Put a breakpoint on it and backtrace. In Xcode's Breakpoints window (Run > Show > Breakpoints), toggle open the breakpoint's disclosure triangle. Click the plus button to add a debugger command. Enter "bt" as the command. Enable the "Log" checkbox beneath the debugger command field. Click the checkbox in the continue (▐▶) column, so that the program automatically continues after the breakpoint fires. With this setup, the debugger console will get a backtrace every time your setMenuState: method is called, but it won't annoying break the flow of your application or require you to hit continue each time.

Cheers,
Ken

Thanks for the debugger tip, I didn't know it.

Both calls come ultimately from AppKitMenuEventHandler, although the first one comes through "myAction" (as it is intended when it fails to do its thing). Actually, the menuItem event handler calls "myAction" because it is its "action", and then calls "setMenuState" because menuState is binded to its value property. Looks all normal but unfortunatelly if myAction sends NO to setMenuState (first call), the following call to setMenuState (second call direct from the event hander) receives YES and vice-versa. So the second call from the event handler is always produced with the reverse state than the current menu item state (this is expected) but unfortunately it is still called after myAction has set the state, ruining the behaviour.

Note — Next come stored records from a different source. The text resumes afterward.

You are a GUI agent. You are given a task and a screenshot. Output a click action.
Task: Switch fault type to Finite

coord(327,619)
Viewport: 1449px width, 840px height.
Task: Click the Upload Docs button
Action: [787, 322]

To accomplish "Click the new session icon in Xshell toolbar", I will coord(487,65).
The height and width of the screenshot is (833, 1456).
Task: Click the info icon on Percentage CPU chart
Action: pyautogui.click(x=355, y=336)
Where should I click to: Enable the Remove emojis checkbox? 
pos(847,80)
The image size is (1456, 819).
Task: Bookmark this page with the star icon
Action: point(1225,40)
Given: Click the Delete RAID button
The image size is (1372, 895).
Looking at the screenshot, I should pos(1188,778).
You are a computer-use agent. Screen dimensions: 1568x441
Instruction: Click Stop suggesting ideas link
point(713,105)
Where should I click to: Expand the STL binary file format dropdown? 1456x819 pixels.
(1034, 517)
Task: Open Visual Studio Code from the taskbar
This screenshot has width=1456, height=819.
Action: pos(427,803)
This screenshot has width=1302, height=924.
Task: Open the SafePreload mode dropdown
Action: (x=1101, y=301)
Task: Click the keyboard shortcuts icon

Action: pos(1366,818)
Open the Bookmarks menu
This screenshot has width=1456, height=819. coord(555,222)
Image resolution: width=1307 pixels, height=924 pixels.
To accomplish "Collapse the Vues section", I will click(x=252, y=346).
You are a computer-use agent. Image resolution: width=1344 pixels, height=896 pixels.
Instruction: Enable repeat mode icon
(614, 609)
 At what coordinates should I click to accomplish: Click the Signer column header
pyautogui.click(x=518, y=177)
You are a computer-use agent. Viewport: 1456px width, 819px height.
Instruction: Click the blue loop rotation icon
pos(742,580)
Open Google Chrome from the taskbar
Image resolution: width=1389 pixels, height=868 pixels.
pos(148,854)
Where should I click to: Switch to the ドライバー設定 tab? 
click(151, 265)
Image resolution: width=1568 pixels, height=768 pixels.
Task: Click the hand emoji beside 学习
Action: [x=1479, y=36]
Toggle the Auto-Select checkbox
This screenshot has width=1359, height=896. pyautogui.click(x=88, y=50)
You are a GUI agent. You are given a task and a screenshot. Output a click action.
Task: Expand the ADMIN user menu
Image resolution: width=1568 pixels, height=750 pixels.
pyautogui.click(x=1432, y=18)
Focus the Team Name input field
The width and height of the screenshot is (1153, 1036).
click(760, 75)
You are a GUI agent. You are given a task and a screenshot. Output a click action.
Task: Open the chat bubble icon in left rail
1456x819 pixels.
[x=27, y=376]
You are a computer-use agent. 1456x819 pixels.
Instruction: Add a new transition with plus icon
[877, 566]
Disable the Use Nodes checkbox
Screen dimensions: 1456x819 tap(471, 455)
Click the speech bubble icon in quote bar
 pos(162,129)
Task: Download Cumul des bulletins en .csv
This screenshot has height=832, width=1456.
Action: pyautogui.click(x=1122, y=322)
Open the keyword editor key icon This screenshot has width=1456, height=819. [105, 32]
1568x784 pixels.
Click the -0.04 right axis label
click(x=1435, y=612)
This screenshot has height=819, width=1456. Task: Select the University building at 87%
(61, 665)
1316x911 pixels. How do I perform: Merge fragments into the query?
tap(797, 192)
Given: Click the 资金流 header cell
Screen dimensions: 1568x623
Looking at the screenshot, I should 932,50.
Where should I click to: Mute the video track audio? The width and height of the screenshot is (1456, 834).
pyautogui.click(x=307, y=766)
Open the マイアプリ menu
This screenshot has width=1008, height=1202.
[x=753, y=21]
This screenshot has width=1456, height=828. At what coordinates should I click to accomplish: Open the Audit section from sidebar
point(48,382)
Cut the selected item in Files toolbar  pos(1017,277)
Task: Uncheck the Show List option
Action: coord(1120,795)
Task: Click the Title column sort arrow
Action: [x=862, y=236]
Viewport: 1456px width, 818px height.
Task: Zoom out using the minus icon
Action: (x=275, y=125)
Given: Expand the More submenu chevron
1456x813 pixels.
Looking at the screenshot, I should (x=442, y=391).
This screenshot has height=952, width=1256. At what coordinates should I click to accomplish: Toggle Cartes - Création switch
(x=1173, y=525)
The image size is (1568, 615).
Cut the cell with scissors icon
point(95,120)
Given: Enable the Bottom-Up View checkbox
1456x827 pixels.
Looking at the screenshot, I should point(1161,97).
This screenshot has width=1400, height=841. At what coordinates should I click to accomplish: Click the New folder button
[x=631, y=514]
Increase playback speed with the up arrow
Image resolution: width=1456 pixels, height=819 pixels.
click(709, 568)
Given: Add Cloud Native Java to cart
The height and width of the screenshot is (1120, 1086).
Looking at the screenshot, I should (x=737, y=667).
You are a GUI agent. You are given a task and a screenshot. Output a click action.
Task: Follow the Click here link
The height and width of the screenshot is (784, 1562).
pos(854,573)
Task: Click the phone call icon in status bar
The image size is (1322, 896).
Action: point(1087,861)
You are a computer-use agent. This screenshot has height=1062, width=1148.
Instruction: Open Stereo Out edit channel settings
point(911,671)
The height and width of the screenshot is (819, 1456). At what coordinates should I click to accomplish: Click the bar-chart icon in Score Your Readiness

To sumarize, the problem is that I am not able to change the menuItem state programatically (ie. in myAction) without avoiding the second call to setMenuState. However if the call to myAction comes from a button set up in IB (instead the menuItem), then everything goes ok. In that case myAction is called by the click of the button and if the state of the menuItem is updated by myAction then it is correctly changed. No second call to setMenuState is received because the originating event came from the button. On the contrary if the event originates from the menuItem, first myAction is called, and then setMenuState is called.

Sure, all this can be solved by using a flag variable handling the different cases or by directly setting the menu item state without using bindings but I think that It should not be that tedious to do what I intend to.